This tutorial guides you through the process of training a custom object detection model using YOLOv5 with your own dataset. By the end of this tutorial, you'll be able to create a model that can detect specific objects in images, utilizing tools like Roboflow and Google Colab. This is particularly useful for developers and researchers looking to implement object detection in their applications.

Chapter 1: Setting Up Your Environment

  1. Access YOLOv5 Repository

    • Visit the YOLOv5 GitHub repository provided by Ultralytics.
    • Familiarize yourself with the documentation and available models.
  2. Install Required Libraries

    • Use the following command to install YOLOv5:
      pip install -r requirements.txt
      
    • Ensure you have Python and PyTorch installed.
  3. Join the Community

    • Consider joining relevant Discord servers or online communities for support and discussion on computer vision and deep learning.

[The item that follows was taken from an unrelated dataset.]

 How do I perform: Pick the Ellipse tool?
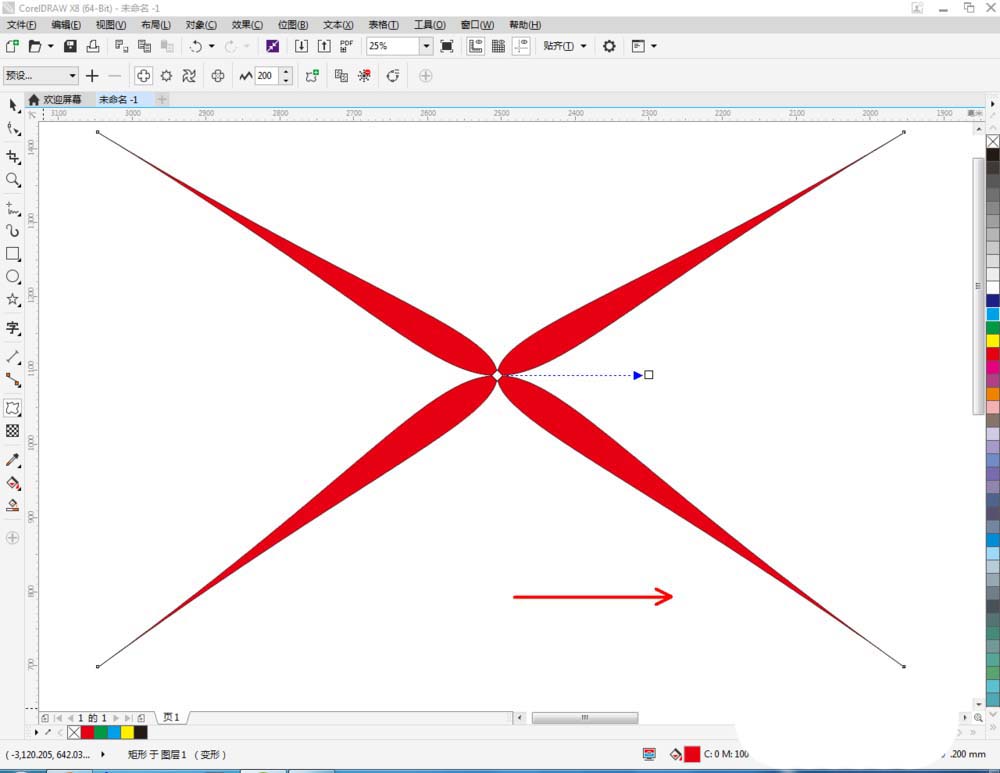point(13,279)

Chapter 2: Creating a Custom Dataset

  1. Sign Up for Roboflow

    • Create an account on Roboflow to manage your dataset.
  2. Create a New Project

    • Start a new project in Roboflow and upload your images.
  3. Annotate Images

    • Use the annotation tools in Roboflow to draw bounding boxes around the objects you want to detect.
    • Save the class names for your objects (e.g., "mock").
  4. Split Dataset

    • Divide your dataset into training, validation, and test sets.
    • For instance, use a split of 70 images for training and 20 for validation.
  5. Apply Data Augmentation

    • Use Roboflow's data augmentation features to enhance your dataset. Options include:
      • Horizontal and vertical flips
      • Rotations (e.g., between -30 and +30 degrees)
  6. Generate the Dataset

    • Click on the Generate button to create a new version of your dataset. Choose a suitable size for augmented images.
  7. Export the Dataset

    • Download the dataset in YOLOv5 PyTorch format or use the provided code snippet to import it directly into Google Colab.

Chapter 3: Setting Up Google Colab

  1. Open Google Colab

    • Start a new notebook in Google Colab.
  2. Clone the YOLOv5 Repository

    • Use the following command to clone the repository:
      !git clone https://github.com/ultralytics/yolov5.git
      
  3. Install Dependencies

    • Run the command to install the necessary libraries:
      %cd yolov5
      !pip install -r requirements.txt
      
  4. Set Runtime for GPU

    • Navigate to Runtime > Change runtime type and select GPU as the hardware accelerator.
  5. Download Dataset

    • Paste the Roboflow code snippet to download your dataset directly from Roboflow.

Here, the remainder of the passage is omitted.